1.一种提取连翘叶片DNA的方法,其特征在于:以连翘幼嫩叶片为材料,在研钵中加液氮迅速研磨成粉末,之后将粉末转入灭菌离心管中,加入0-4℃预冷的提取缓冲液I,提取缓冲液I加入量为连翘幼嫩叶片重量体积的6-10倍,,连翘幼嫩叶片加液氮迅速研磨成的粉末与提取缓冲液I混匀,冰浴10min,4℃下离心10min,弃去上清液,得离心后的沉淀物,沉淀物中加入提取缓冲液II,提取缓冲液II加入量为原连翘幼嫩叶片重量体积的6倍,沉淀物与提取缓冲液II混匀,冰浴10min,4℃下离心10min,弃去上清液,立即加入预热的2×CTAB和β-巯基乙醇,2×CTAB加入量为连翘幼嫩叶片重量体积的6-10倍,β-巯基乙醇加入量为每0.5g连翘幼嫩叶片原材料加入60-120μL,充分混匀,在65℃水浴中保温4h期间每隔0.5h轻轻摇动离心管一次;温浴后,4℃下离心10min;取上清液置灭菌离心管中,加入与上清液等体积的氯仿和异戊醇混合溶液,其混合溶液的配比是氯仿和异戊醇体积比24∶1,轻轻颠倒离心管,混匀,4℃下离心10min,重复此操作,至上清液与氯仿和异戊醇混合溶液的液面无白色沉淀为止;把上清液转移到灭菌离心管中,加入2/3倍量上清液体积、并于-20℃预冷的异丙醇,轻轻晃动,于-20℃静置过夜;4℃下离心5min,收集沉淀,弃去上清液,用75%(V/V)的乙醇漂洗沉淀2-3次,每次用量为连翘幼嫩叶片原材料重量体积的2倍,将离心管倒置在吸水纸上,风干,得风干物;每0.5g连翘幼嫩叶片原材料制得的风干物用50-60μLTE缓冲液溶解,并加入0.5μL5-10mg/mLRNase,轻轻混匀,于37℃水浴中温浴30min,即得到高质量的可直接用于PCR扩增的连翘叶片基因组DNA;

所说的提取缓冲液I是由0.25mol/L Tris-HCl、50mmol/L EDTA、0.25mol/LNaCl和余量为水混合均匀制成;所说的提取缓冲液II是由100mmol/LTris-HCl,20mmol/L EDTA,0.25mol/L NaCl,0.025mol/L Na2B4O7和余量为水混合均匀制成。

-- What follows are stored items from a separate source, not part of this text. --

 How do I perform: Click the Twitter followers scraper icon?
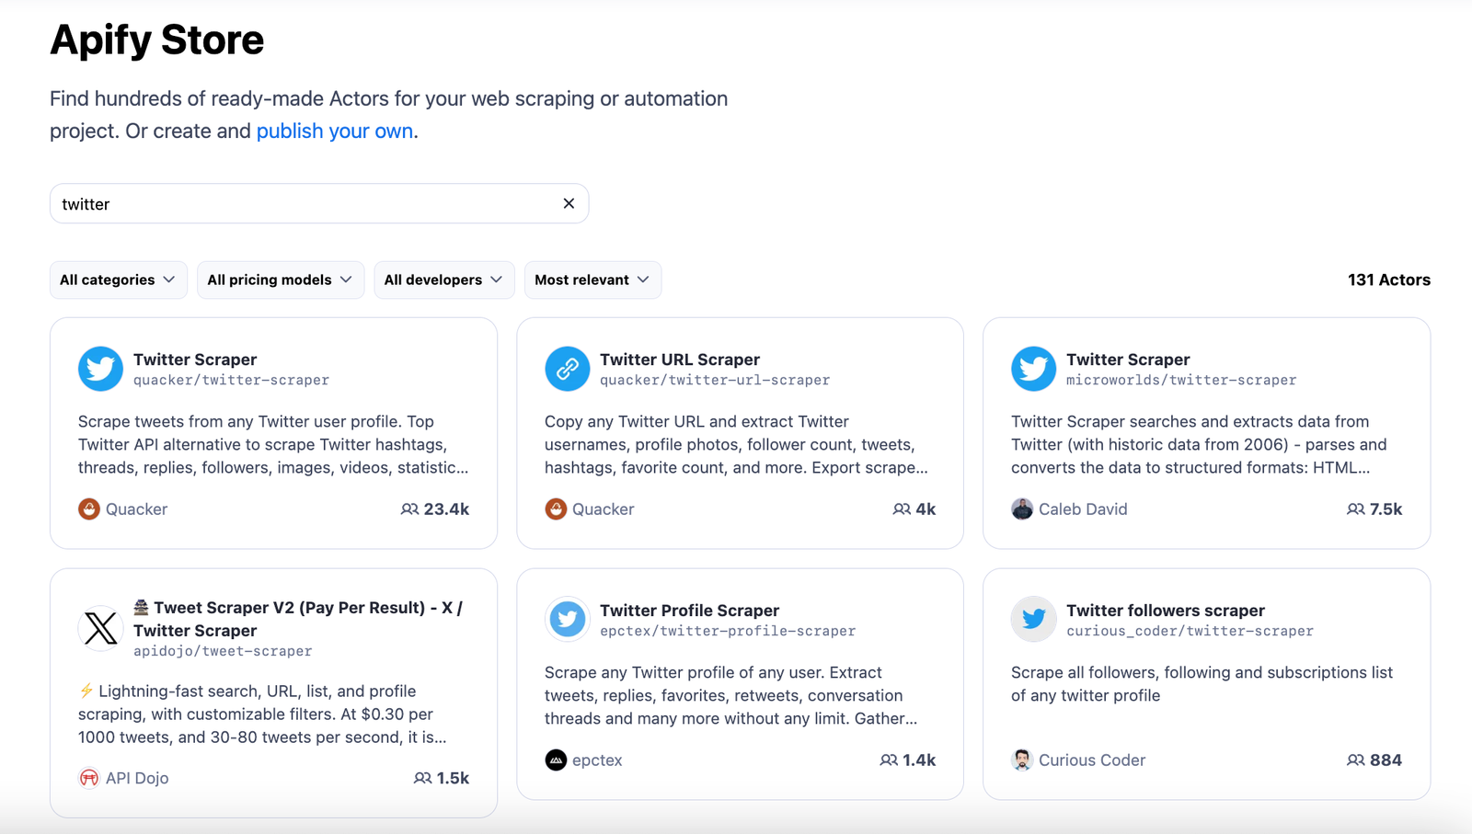[x=1033, y=620]
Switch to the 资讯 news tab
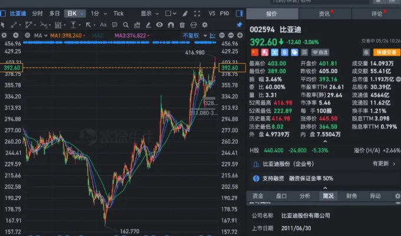The height and width of the screenshot is (236, 401). pos(324,13)
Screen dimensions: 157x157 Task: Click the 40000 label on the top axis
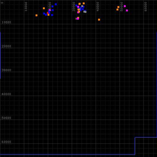click(98, 6)
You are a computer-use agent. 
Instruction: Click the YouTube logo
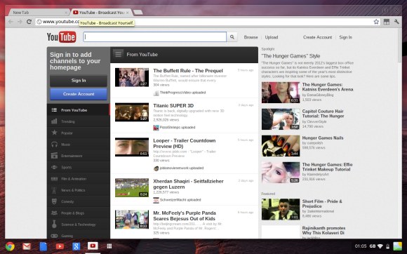(x=62, y=37)
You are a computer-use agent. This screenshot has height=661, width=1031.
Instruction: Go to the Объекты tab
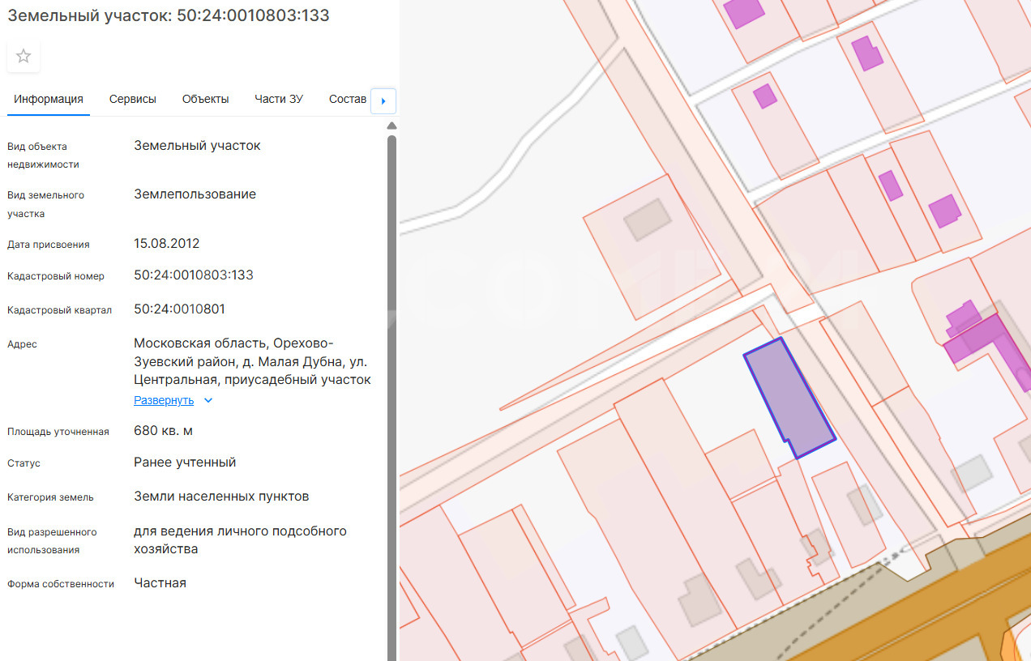(205, 100)
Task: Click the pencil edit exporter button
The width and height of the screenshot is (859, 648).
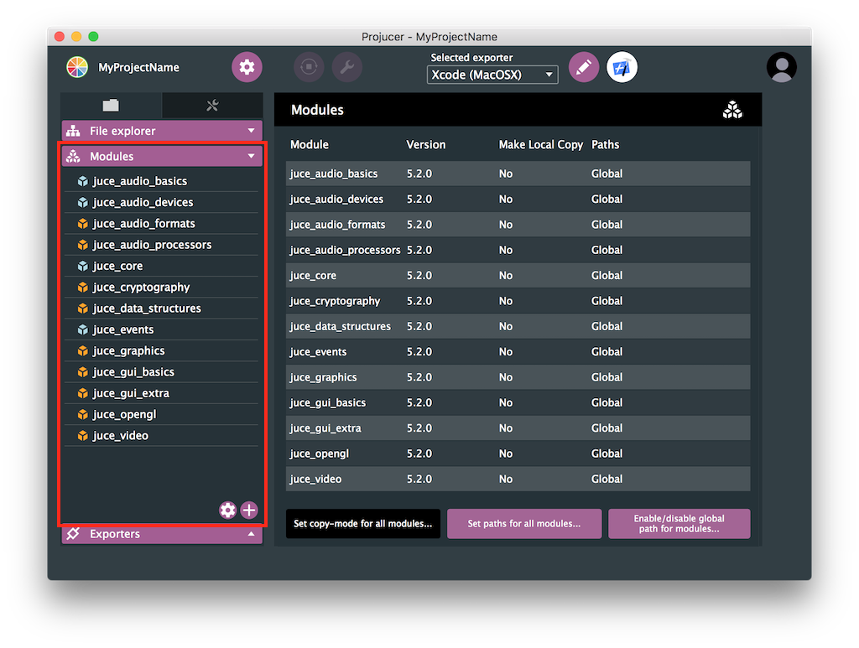Action: coord(584,67)
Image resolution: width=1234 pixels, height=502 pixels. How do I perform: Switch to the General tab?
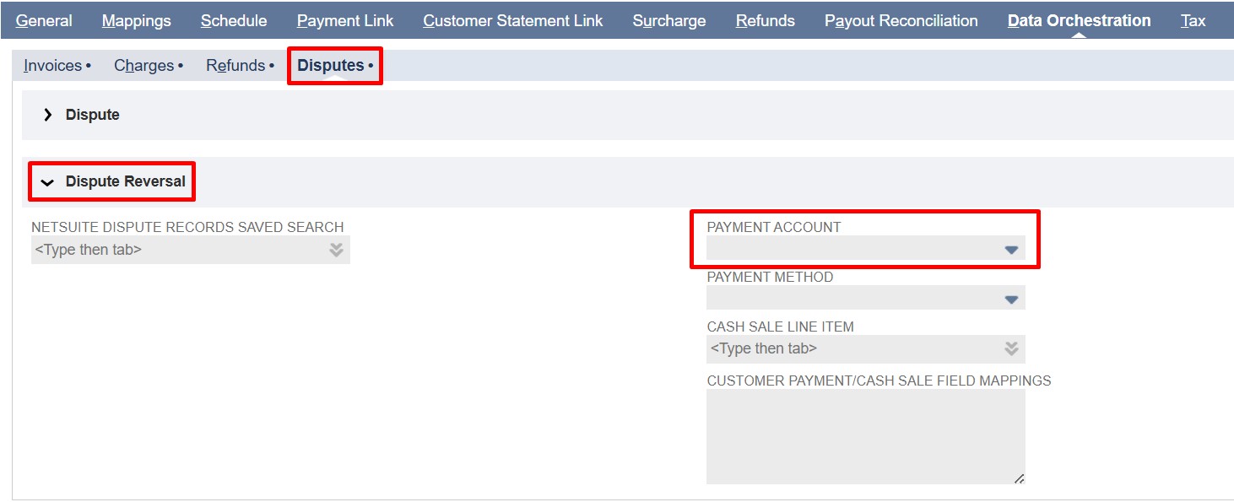44,19
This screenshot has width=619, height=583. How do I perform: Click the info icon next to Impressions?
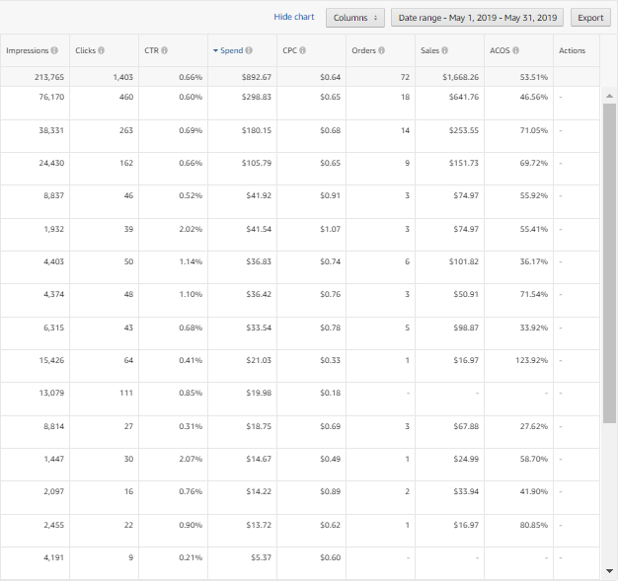(x=53, y=50)
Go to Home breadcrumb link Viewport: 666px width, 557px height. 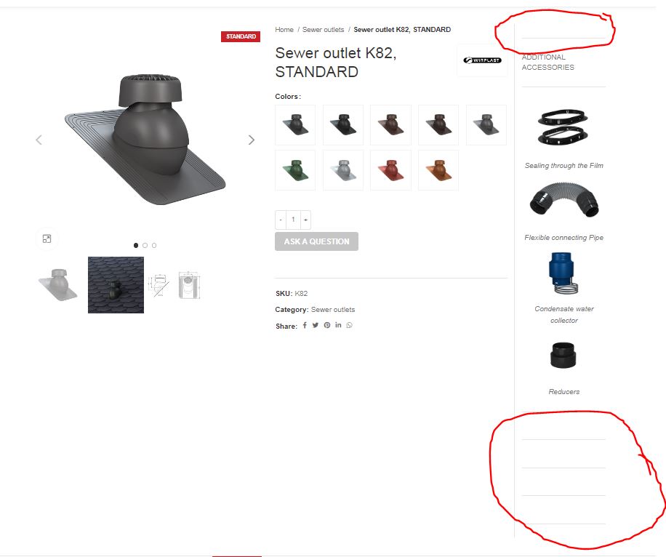(x=284, y=30)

2.根据权利要求1所述的提取连翘叶片DNA的方法,其特征在于:取0.5g连翘幼嫩叶片为材料,在研钵中加液氮迅速研磨成粉末,之后将粉末转入灭菌离心管中,加入0-4℃预冷的提取缓冲液I 3-5mL,混匀,冰浴10min,4℃下6000-10000r/min离心10min,弃去上清液,再加入提取缓冲液II 3ml,混匀,冰浴10min,4℃下6000-10000r/min离心10min,弃去上清液,立即加入3-5mL65℃预热的2×CTAB和60-120μL β-巯基乙醇,充分混匀,在65℃水浴中保温4h期间每隔0.5h轻轻摇动离心管一次;温浴后,4℃下10000r/min离心10min;取上清液至5mL的灭菌离心管中,加入与上清液等体积的氯仿和异戊醇混合溶液,其混合溶液的配比是氯仿和异戊醇体积比24∶1,轻轻颠倒离心管,混匀,4℃下12000r/min离心10min,重复此操作,至上清液与氯仿和异戊醇混合溶液的液面无白色沉淀为止;把上清液转移到灭菌离心管中,加入2/3倍量上清液体积、并于-20℃预冷的异丙醇,轻轻晃动,于-20℃静置8-12小时过夜;4℃下8000r/min离心5min,弃去上清液,收集沉淀物,沉淀物用75%(V/V)的乙醇漂洗沉淀物2次或3次,每次1mL,将离心管倒置在吸水纸上,风干,得风干物;风干物用50-60μLTE缓冲液溶解,并加入0.5μL 5-10mg/mLRNase,轻轻混匀,于37℃水浴中温浴30min,即得到高质量的可直接用于PCR扩增的连翘叶片基因组DNA。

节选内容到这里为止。